→ **WHAT THE EXERCISE ASKS**
Transcribe only the lines of the listing below from the one holding "Task: Jump to 映画 section via anchor button" through the one holding "Task: Click the red L badge for Fulham match", inclusive, without any change.
⁂
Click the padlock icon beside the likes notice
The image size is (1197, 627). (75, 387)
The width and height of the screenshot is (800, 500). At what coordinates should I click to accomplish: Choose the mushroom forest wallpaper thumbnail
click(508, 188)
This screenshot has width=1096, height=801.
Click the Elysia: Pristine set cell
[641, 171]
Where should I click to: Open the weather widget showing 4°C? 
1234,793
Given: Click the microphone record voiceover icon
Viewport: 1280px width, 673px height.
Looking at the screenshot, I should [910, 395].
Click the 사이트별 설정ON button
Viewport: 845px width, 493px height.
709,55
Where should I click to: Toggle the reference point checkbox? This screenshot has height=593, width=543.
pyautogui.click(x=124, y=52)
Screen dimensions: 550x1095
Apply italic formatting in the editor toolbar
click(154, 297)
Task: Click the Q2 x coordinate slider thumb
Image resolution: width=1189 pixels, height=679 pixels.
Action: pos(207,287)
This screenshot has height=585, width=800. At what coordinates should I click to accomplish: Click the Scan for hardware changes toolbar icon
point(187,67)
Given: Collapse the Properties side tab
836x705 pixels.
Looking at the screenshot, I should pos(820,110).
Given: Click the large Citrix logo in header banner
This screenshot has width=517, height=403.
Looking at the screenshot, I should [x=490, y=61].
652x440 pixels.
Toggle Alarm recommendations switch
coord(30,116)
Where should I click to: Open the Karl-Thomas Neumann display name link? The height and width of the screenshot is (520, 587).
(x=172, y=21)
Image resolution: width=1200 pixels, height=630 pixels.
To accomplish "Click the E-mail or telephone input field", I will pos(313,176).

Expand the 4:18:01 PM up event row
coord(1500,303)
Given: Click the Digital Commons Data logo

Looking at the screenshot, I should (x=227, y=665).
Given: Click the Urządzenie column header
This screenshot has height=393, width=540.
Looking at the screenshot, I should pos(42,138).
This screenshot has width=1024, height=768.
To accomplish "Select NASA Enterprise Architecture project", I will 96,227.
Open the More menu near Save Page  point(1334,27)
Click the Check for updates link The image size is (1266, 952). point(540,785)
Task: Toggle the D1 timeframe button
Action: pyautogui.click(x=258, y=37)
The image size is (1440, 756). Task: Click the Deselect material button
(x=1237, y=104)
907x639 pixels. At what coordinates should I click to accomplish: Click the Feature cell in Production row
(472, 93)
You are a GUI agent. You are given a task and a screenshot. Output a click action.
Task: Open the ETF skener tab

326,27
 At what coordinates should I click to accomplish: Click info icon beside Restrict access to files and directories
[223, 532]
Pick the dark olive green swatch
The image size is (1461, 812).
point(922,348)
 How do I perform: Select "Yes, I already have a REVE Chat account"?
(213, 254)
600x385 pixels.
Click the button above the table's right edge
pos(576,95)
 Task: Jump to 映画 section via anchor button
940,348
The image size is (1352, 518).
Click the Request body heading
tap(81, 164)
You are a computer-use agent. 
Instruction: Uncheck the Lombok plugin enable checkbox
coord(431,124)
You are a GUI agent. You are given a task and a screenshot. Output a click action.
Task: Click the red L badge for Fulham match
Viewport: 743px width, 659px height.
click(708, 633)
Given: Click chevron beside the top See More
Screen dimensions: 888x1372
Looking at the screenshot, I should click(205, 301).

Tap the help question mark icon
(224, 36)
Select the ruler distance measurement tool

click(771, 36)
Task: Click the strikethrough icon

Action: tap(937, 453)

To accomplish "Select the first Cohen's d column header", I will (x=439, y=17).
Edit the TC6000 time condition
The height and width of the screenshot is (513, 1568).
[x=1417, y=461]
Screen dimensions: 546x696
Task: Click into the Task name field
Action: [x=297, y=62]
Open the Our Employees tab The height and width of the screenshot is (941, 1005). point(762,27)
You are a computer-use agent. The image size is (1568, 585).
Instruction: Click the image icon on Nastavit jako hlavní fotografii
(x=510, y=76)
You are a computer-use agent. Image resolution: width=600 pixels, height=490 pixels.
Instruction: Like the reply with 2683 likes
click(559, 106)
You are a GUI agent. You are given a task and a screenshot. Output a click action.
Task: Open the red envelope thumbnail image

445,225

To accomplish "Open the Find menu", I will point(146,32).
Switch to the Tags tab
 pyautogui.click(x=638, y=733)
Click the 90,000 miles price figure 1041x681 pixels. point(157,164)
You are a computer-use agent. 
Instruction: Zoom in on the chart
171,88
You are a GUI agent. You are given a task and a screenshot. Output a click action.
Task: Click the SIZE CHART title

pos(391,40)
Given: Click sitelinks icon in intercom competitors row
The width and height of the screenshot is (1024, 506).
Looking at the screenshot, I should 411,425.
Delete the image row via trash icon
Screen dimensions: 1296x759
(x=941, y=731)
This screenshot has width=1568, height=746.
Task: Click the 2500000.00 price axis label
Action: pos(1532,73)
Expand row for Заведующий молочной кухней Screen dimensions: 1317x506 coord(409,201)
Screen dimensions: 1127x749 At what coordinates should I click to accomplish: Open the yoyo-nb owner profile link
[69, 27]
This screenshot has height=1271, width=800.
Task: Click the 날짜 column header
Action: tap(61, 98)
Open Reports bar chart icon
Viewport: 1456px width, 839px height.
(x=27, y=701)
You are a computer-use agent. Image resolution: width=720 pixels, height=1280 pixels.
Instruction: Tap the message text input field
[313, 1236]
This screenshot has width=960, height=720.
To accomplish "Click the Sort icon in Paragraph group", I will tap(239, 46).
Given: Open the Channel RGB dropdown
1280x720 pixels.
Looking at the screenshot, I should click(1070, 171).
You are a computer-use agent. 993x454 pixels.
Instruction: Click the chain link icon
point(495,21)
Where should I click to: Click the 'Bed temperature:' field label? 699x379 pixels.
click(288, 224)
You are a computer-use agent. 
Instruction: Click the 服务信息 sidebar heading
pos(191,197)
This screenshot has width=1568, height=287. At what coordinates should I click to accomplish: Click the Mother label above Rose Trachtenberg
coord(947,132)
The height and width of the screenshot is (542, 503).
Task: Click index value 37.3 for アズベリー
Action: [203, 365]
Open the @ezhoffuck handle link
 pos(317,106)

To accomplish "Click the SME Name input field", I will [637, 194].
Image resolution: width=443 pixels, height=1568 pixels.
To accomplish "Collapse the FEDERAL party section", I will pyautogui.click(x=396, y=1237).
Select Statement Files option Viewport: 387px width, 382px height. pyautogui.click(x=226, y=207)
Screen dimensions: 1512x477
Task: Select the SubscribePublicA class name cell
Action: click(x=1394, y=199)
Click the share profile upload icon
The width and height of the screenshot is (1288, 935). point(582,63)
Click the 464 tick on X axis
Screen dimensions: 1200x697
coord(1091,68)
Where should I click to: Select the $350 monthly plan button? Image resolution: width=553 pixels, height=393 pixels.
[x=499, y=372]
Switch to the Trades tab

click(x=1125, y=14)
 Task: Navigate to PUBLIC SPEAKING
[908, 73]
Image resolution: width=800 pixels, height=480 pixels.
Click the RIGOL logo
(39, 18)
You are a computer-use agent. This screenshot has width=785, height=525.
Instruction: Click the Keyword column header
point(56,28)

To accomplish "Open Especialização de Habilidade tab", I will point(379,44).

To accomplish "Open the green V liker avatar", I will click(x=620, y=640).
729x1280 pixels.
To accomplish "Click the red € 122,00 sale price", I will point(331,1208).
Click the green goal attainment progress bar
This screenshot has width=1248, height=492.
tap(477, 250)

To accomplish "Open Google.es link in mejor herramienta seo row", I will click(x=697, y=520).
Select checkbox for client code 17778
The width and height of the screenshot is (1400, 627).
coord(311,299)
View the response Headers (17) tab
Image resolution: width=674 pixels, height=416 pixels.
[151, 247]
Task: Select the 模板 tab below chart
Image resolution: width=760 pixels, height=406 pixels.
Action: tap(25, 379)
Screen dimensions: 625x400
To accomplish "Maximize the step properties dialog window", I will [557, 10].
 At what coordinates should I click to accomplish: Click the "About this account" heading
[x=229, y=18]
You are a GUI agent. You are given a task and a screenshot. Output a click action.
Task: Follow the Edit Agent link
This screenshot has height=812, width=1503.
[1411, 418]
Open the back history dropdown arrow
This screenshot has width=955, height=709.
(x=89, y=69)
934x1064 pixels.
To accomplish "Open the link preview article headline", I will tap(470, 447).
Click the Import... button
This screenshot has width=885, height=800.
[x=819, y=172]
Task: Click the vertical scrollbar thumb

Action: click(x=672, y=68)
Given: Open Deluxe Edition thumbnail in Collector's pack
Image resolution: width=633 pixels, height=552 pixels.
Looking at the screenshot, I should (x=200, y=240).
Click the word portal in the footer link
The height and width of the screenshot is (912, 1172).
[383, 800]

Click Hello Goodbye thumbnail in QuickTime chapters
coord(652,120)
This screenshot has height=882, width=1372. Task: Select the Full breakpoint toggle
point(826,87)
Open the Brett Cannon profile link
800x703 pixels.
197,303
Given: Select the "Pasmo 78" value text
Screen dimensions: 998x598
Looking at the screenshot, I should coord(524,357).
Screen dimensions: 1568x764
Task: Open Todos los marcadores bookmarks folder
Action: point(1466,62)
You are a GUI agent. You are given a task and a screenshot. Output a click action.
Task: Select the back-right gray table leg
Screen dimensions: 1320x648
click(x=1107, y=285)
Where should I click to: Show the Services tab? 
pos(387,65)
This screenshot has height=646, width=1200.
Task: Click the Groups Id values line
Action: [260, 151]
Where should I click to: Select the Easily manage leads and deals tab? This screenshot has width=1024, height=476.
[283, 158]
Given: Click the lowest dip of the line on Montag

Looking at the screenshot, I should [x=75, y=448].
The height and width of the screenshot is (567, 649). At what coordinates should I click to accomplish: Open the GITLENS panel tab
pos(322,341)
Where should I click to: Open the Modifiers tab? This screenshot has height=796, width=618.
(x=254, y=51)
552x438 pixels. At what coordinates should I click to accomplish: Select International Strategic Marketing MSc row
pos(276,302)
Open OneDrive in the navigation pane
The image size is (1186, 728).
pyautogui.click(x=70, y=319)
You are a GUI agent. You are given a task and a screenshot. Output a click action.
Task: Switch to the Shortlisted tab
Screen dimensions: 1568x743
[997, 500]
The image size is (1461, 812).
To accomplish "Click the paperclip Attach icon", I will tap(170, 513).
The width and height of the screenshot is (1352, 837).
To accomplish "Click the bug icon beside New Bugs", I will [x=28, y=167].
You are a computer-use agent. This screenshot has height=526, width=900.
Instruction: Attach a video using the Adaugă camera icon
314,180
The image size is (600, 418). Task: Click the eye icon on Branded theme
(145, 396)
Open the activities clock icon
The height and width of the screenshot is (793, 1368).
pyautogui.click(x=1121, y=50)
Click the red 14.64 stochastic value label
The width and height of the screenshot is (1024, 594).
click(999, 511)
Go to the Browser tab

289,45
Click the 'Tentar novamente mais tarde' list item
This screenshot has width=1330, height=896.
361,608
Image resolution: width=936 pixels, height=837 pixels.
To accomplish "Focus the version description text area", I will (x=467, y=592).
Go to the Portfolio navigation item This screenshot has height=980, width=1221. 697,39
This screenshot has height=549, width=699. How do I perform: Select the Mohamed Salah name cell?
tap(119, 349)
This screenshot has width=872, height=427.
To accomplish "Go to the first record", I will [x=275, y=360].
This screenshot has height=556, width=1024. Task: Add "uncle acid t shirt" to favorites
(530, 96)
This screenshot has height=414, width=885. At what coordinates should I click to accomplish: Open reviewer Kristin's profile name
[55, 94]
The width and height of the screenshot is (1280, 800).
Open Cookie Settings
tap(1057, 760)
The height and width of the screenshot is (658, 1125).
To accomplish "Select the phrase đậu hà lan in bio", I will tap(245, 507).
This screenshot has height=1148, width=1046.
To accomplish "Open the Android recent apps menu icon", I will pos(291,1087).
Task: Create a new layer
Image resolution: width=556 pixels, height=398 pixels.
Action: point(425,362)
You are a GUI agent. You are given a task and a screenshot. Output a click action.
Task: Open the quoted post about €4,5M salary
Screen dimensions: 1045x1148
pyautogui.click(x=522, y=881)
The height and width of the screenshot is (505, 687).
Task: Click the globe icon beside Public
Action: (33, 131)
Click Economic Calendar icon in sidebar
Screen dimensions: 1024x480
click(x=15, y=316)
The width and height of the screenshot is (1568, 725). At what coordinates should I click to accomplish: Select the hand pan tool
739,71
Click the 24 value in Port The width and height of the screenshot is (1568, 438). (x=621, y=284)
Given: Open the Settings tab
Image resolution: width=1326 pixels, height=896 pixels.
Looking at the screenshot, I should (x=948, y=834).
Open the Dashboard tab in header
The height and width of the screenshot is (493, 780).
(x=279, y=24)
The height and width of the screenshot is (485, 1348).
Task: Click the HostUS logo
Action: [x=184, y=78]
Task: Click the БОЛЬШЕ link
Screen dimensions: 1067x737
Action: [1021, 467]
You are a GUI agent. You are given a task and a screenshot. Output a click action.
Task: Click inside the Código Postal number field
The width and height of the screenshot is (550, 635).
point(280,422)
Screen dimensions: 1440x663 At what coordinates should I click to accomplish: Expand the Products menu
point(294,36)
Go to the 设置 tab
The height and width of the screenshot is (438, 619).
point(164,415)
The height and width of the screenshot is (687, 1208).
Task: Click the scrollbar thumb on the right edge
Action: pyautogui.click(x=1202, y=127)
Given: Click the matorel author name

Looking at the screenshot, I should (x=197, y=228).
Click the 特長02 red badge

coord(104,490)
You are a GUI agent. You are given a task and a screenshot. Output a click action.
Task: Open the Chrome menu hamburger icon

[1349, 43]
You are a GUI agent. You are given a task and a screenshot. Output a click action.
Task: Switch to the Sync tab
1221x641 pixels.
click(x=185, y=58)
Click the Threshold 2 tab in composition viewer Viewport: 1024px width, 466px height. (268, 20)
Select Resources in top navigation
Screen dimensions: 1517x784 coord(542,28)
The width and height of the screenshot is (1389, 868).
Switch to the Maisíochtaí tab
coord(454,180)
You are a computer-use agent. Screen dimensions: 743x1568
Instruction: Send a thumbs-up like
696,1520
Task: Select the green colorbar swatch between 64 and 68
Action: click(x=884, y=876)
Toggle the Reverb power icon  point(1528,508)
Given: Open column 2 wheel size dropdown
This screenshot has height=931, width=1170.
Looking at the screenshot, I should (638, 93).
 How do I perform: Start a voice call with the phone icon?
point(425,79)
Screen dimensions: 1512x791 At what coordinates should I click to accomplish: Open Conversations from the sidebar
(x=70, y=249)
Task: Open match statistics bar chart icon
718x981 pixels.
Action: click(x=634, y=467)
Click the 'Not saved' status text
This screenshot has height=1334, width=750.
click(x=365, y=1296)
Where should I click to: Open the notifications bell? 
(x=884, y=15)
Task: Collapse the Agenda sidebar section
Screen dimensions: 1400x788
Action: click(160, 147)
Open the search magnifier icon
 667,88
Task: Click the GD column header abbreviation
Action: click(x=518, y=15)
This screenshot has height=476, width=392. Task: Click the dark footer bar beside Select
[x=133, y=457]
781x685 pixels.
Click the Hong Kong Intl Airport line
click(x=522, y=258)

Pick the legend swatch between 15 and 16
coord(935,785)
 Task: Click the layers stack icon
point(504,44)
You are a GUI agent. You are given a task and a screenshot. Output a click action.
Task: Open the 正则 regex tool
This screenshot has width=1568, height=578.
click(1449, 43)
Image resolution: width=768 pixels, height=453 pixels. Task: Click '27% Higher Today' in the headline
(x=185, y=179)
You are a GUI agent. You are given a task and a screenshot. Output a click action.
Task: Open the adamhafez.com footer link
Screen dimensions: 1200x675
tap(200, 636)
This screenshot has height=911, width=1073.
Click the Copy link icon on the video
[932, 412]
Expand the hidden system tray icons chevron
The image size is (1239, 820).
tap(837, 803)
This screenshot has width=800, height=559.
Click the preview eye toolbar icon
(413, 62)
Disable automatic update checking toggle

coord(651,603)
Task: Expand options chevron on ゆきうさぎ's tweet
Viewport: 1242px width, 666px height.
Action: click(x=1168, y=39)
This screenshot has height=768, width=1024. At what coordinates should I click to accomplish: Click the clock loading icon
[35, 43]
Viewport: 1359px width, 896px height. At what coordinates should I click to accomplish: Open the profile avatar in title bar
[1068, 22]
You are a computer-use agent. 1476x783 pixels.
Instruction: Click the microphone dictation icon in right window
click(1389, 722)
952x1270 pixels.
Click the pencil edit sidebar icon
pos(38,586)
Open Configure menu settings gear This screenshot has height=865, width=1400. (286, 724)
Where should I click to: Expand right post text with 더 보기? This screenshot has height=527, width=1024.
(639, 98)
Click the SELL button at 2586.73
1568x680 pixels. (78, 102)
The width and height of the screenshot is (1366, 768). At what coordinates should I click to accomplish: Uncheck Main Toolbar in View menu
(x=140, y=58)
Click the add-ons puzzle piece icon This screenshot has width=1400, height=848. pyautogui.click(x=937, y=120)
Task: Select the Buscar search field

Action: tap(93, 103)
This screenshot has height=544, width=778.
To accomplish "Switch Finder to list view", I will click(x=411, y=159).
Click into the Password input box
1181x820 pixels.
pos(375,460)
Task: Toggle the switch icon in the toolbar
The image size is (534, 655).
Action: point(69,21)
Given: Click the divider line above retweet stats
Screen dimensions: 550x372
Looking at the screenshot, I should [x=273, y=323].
⁂
→ **WRITTEN ANSWER**
 Task: Jump to 映画 section via anchor button
940,348
The image size is (1352, 518).
Click the Request body heading
tap(81, 164)
You are a computer-use agent. 
Instruction: Uncheck the Lombok plugin enable checkbox
coord(431,124)
You are a GUI agent. You are given a task and a screenshot. Output a click action.
Task: Click the red L badge for Fulham match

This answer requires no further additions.